NASHVILLE — Republican lawmakers likely will take up Second Amendment issues in the General Assembly next year, but they won't be "dictated to" by the National Rifle Association, Chattanooga Rep. Gerald McCormick says.
McCormick, a Republican and House majority leader, said he anticipates the GOP-controlled legislature again will look at the NRA-backed "Safe Commute Act" but will do so on its own terms.
"No disrespect to [NRA lobbyist] Darren LaSorte, but he doesn't tell us what to do," he said.
The Safe Commute bill, dubbed the "guns in parking lots" bill, sought to guarantee workers and many visitors the ability to store weapons in vehicles on public and private parking lots, including schools, universities and churches, despite property owners' opposition.
After the measure failed to pass, the NRA and Tennessee Firearms Association went on the warpath in several GOP primaries, spending more than $100,000 to help topple House Republican Caucus Chairman Debra Maggart, of Hendersonville, whom they blamed for helping block the bill.
"Certainly we're willing to discuss any issue and agree with the NRA on just about everything," McCormick said. "But we're not going to be dictated to, and I don't think our caucus is either."

■ Questions on the material
1. Answer these questions from the article on Tennessee gun legislation:
(a) What House leadership post does Gerald McCormick hold?
(b) By what nickname was the Safe Commute bill known?
(c) How much did the NRA and Tennessee Firearms Association spend in several GOP primaries?
2. Write out the passage of the article on Tennessee gun legislation between "The Safe Commute" and "property owners' opposition.", inclusive.

■ Given data

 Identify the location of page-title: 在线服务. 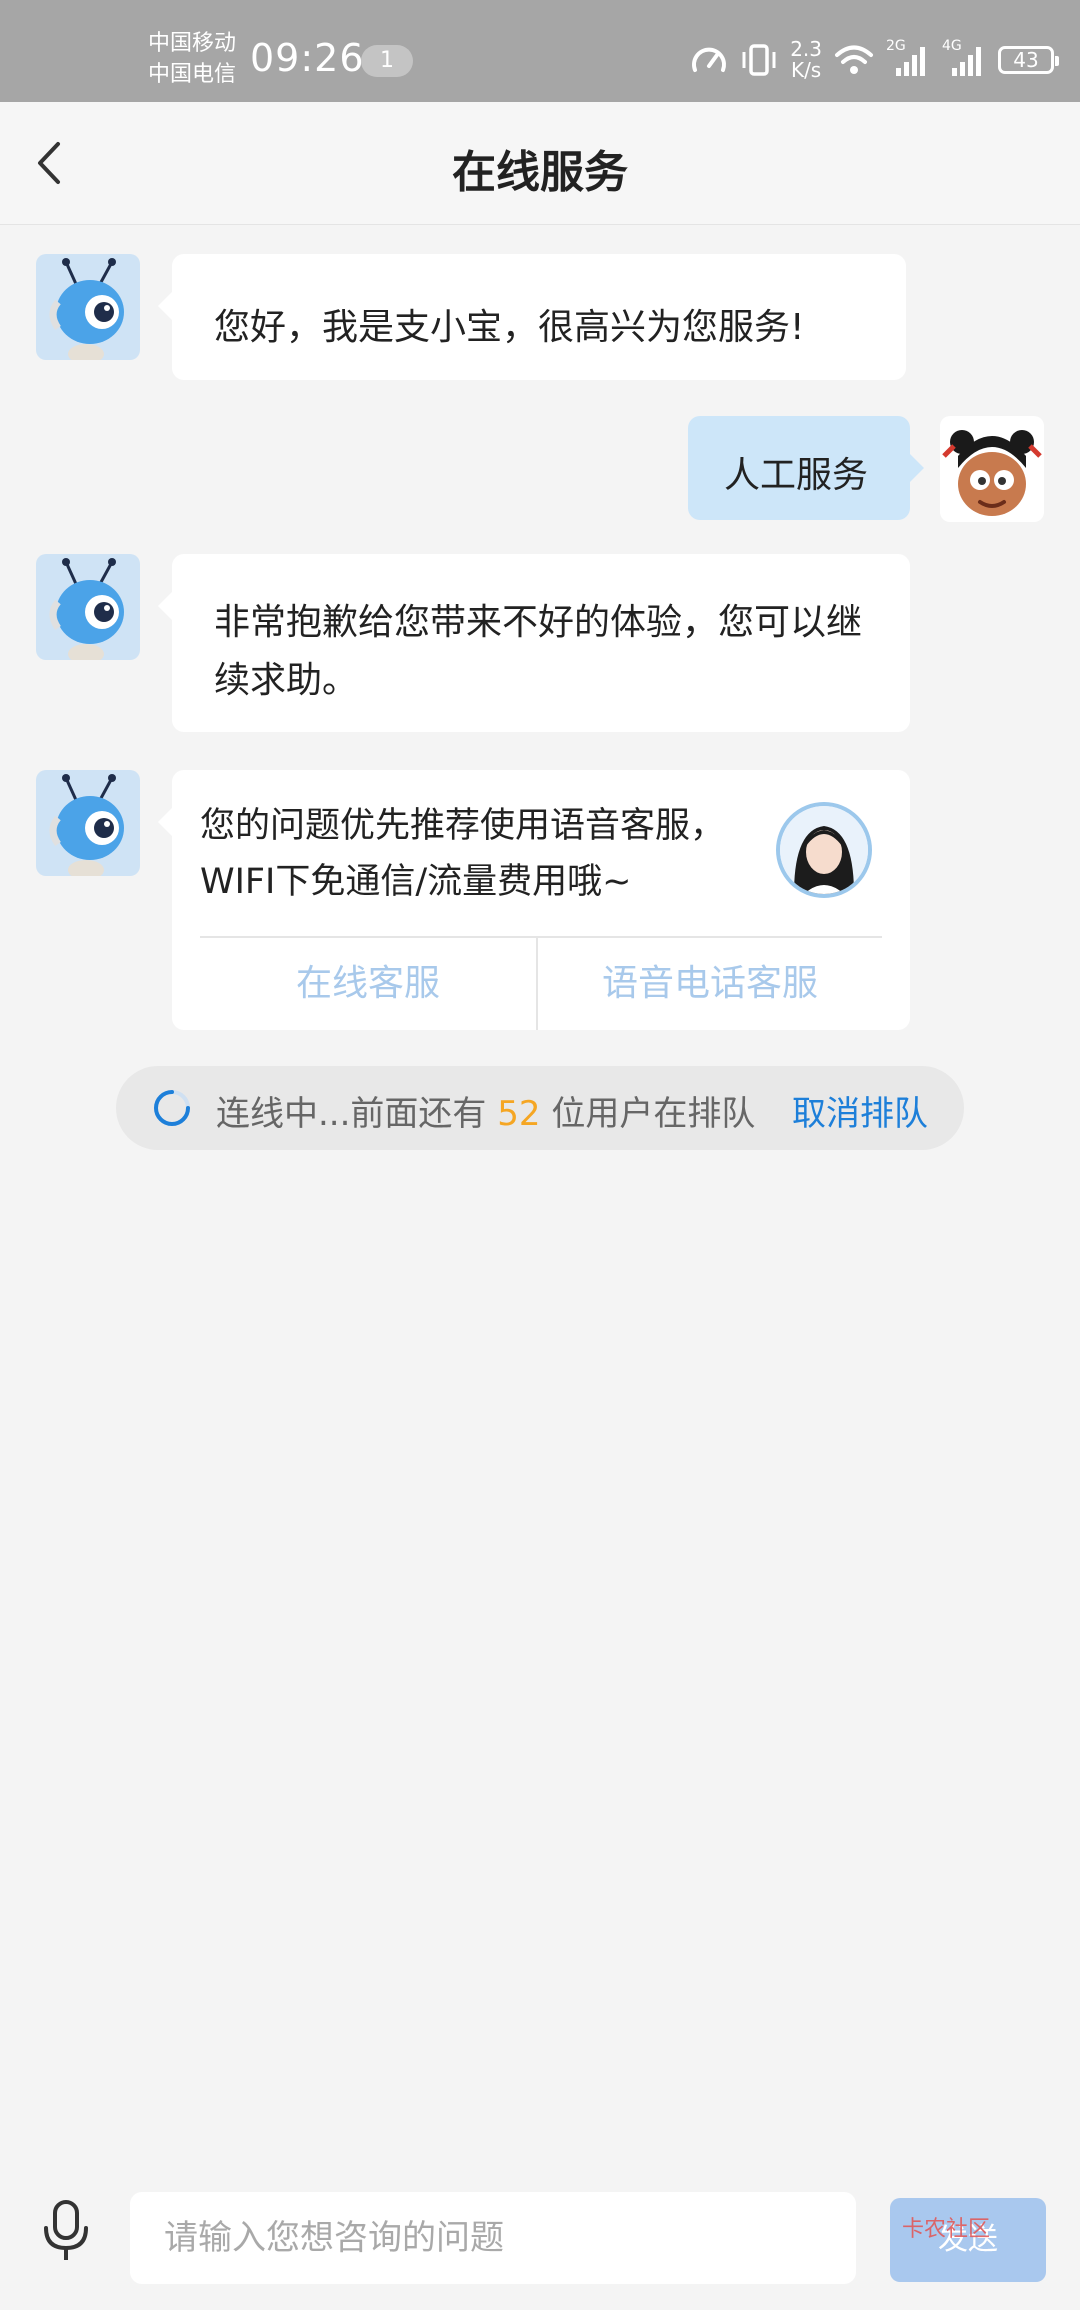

■ Answers
1.
(a) House majority leader
(b) The "guns in parking lots" bill
(c) More than $100,000

2.
The Safe Commute bill, dubbed the "guns in parking lots" bill, sought to guarantee workers and many visitors the ability to store weapons in vehicles on public and private parking lots, including schools, universities and churches, despite property owners' opposition.